基于以上认识,“二爨”书法艺术风格和镌刻技法的形成不是孤立的个案或存在,它是中原文化在南中传承的结果,相对于碑禁森严的中原或江左墓志,它无疑是其中的上乘之作。但近年研习“二爨”者多囿于康氏之见,或因其方正而失其圆融,或因其端朴而失劲丽,或因其天姿而失之于粗野。更有甚者或因“体变”任意杂糅,美其名曰“爨隶”“爨行”“爨草”,殊不知行草用笔贵圆,“二爨”用笔以方、方圆兼备,实维不易。二者笔性不同,刻鹤图龙,生搬硬套,致有效颦之嫌。况且“小爨”为铭石之体,行草乃便捷之书,功用不同,心态迥异,岂可一而论之。

三、“二爨”书法风格形成的原因

《爨宝子碑》立于东晋义熙元年(405),可视为铭石书的集大成之作。因为铭石书的所有特征,在其中均得以恰如其分的表现:“笔画的方,字形的方,楷起隶收,中截丰实的横画,三角形的点,密集而有序排布的各类笔画。”

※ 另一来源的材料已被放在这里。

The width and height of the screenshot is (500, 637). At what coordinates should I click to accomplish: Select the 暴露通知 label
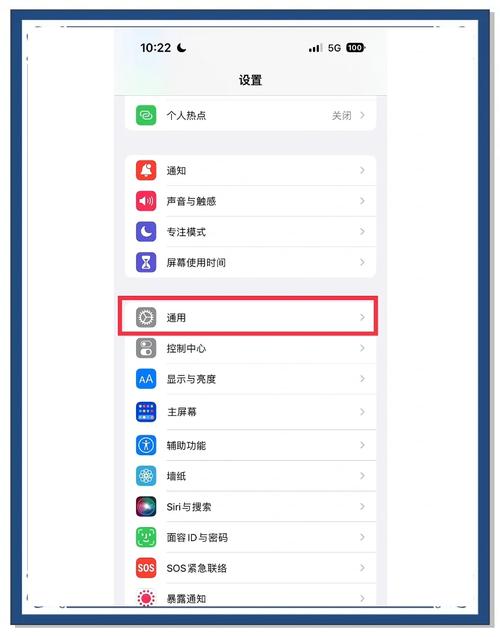point(186,598)
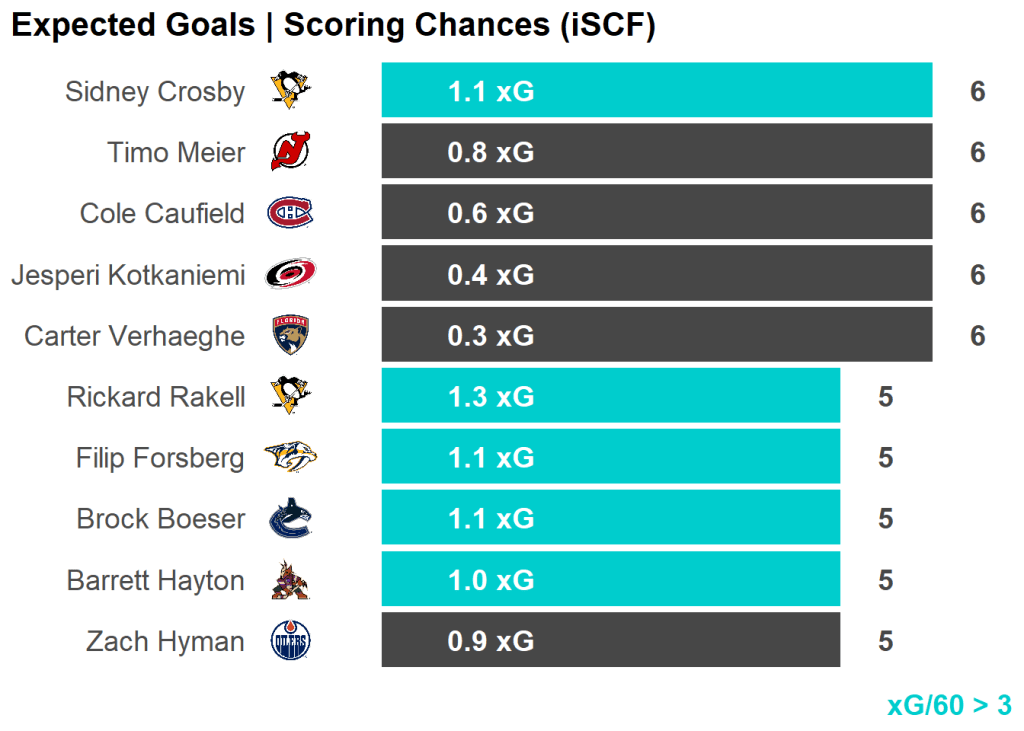Click the Vancouver Canucks logo

(290, 519)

与其它铭石书刻石比较,它又有很大不同,即不拘泥于扁方或正方,大小错落,单字外缘突破界格,使章法和结字更为生动。

《爨龙颜碑》立于南朝刘宋大明二年(458)。其与“小爨”和其他铭石书不同的是,受楷书自然书写的影响,其横画表现为左下向右上欹侧取势,不再拘泥于隶书为主体的其它铭石书横向取势的特征;捺画波磔处收束自然,楷书痕迹愈加明显。同期《大代华岳庙碑》(439年)、《中岳嵩高灵庙碑》(456年)、《皇帝南巡碑》、《邸府君碑》(北魏和平三年,462年)、《刘怀民墓志》(464年),整体书法风格和镌刻技法与大小爨有不同程度的相似。其后,与“二爨”风格相近,书刻俱佳的铭石书刻在相当一段时间内,中原仍有大量作品,如《李壁墓志》(522年)、《鞠彦云墓志》(523年)、西魏《陈神姜造四面像记》、高昌《记灵岳墓表砖》等。表明“二爨”书风仍在传承。

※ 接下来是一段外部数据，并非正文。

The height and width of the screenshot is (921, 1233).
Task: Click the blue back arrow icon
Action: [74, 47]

通过对“二爨”书风源流的梳理,我们不难找到“二爨”书法艺术风格形成的原因:

其一,“二爨”书风的形成是古人慎终追远、表达敬仰的需要。《论语·学而》:“曾子曰‘慎终追远,民德归厚矣。”古人为表达对先贤、先祖的敬仰和尊重,往往事死如生。表现在墓志铭文本上,汉代多为四字韵语,魏晋为四六骈文,讲究对仗和韵律,词采华丽,韵律铿锵。其铭文书体,为表庄重,往往采用正体恭书,故而以“二爨”为主体的铭石书仍为方笔隶体,隶楷相参。一者因为方笔更加庄重,便于表达后人景仰之情;二者因为方笔粗厚,不易风化剥蚀,可使铭文传之久远;三者相较于圆笔,方笔易刻,工匠可省较多人力。

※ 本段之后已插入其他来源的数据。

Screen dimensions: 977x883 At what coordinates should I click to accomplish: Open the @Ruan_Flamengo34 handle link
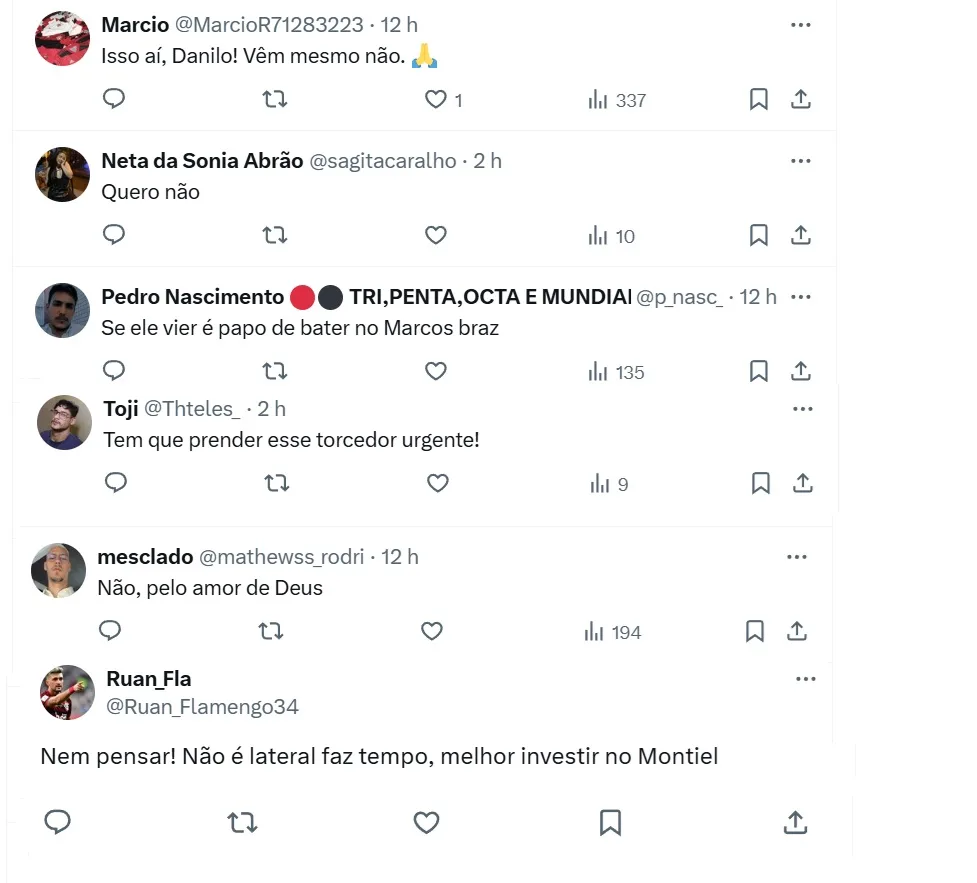[202, 707]
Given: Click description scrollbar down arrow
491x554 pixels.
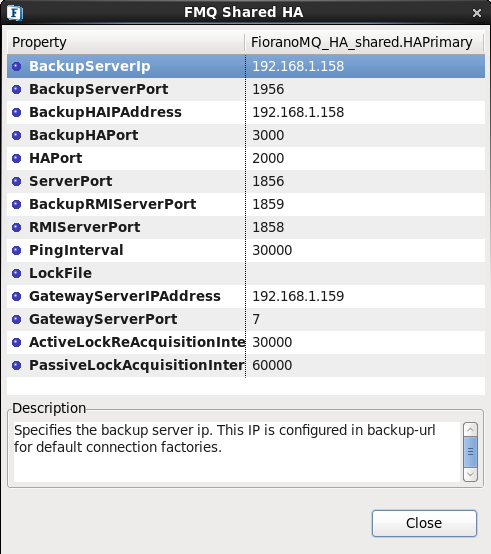Looking at the screenshot, I should 470,474.
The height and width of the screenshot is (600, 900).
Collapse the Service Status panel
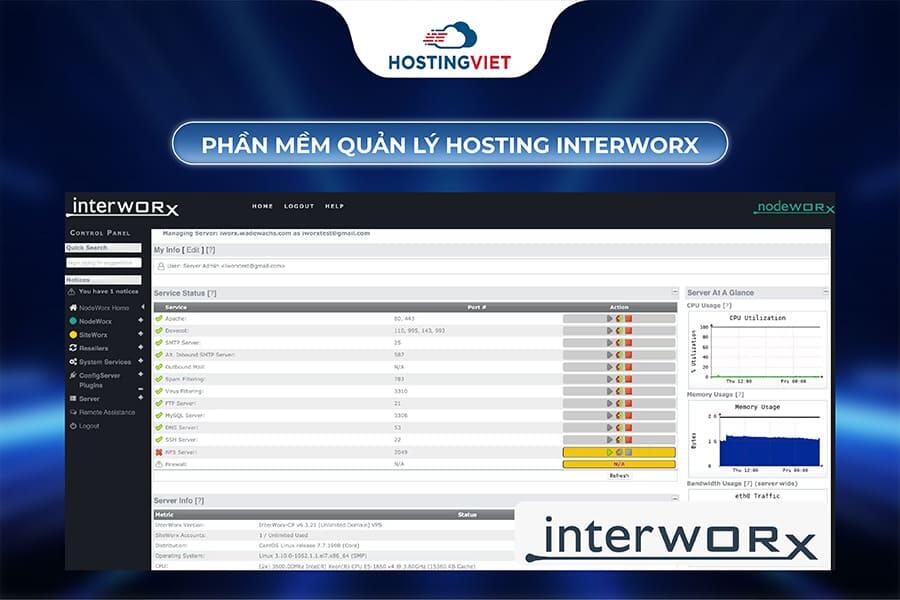tap(676, 290)
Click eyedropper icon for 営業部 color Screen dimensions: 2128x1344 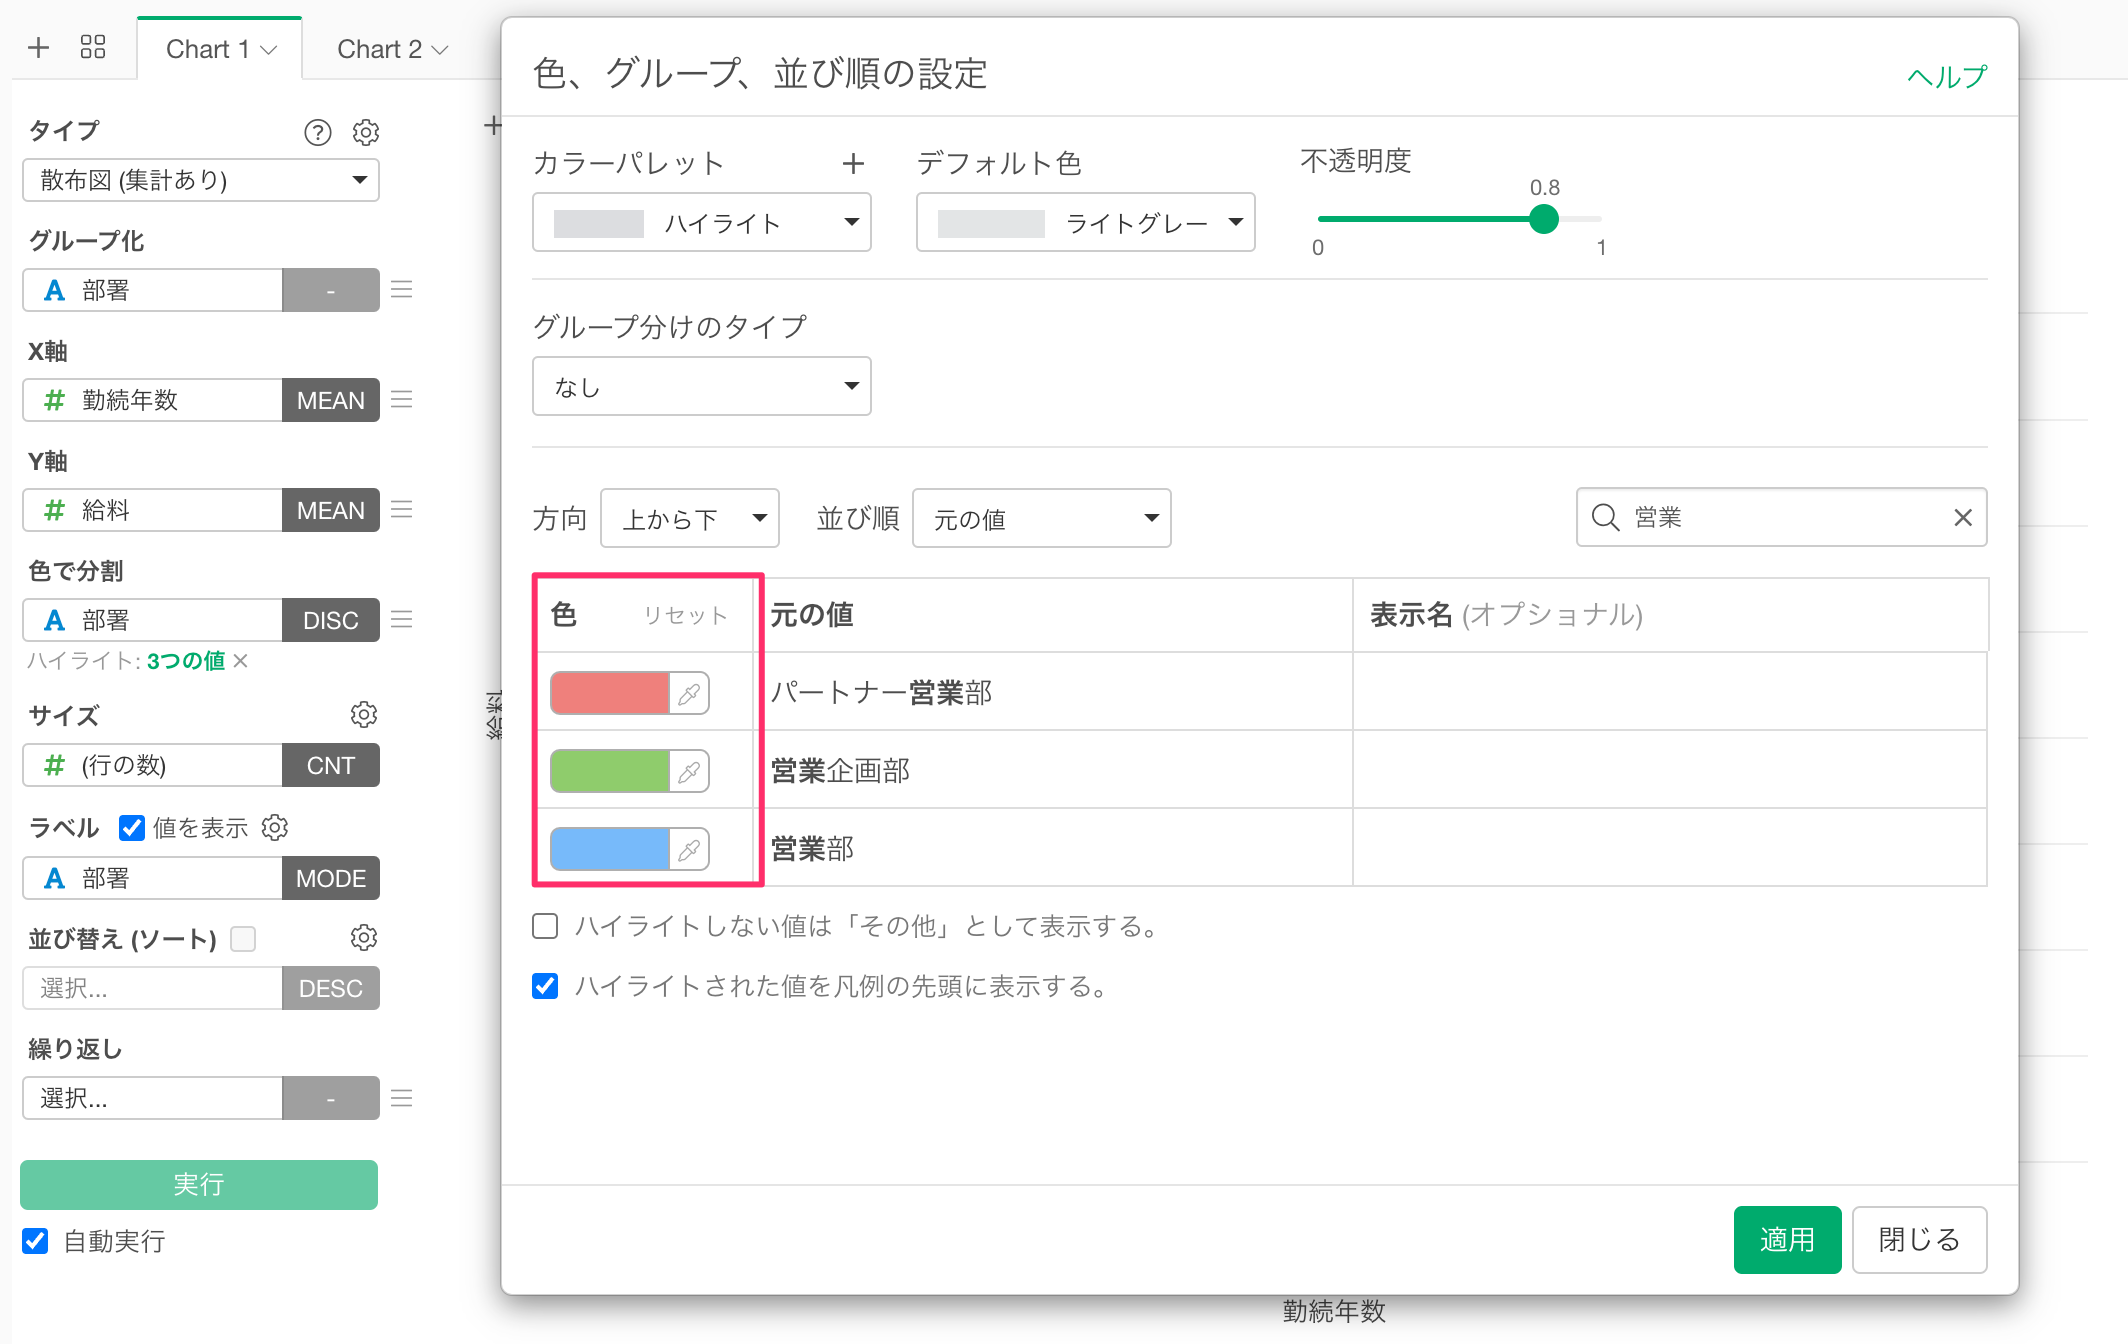[689, 849]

其二,“二爨”书风的形成是书法与镌刻工艺结合的产物。如《山晖墓志》书法风格前后并不一致,不排除刻工的作用。《司马金龙墓志》与木板漆书书丹者经专家比较后认为系同一人完成。墓志与漆书墨迹大相异趣,足以证明刻工的作用不可小觑。而《令狐天思墓表》(北周天和六年,571年),墨书未刻,状态依旧,它最大可能地证明了同期铭石书刻的自然书写状态。故而孟会祥认为:“铭书之书,向有复古、庄重、矜持的意识,而书迹经过刀刻,也不免有所修饰;进一步,书丹者受铭石效果的暗示,也有意用笔法去表现刀的痕迹。像《令狐天恩墓表》那样过于刻意模仿刀迹者,当然也是少数。”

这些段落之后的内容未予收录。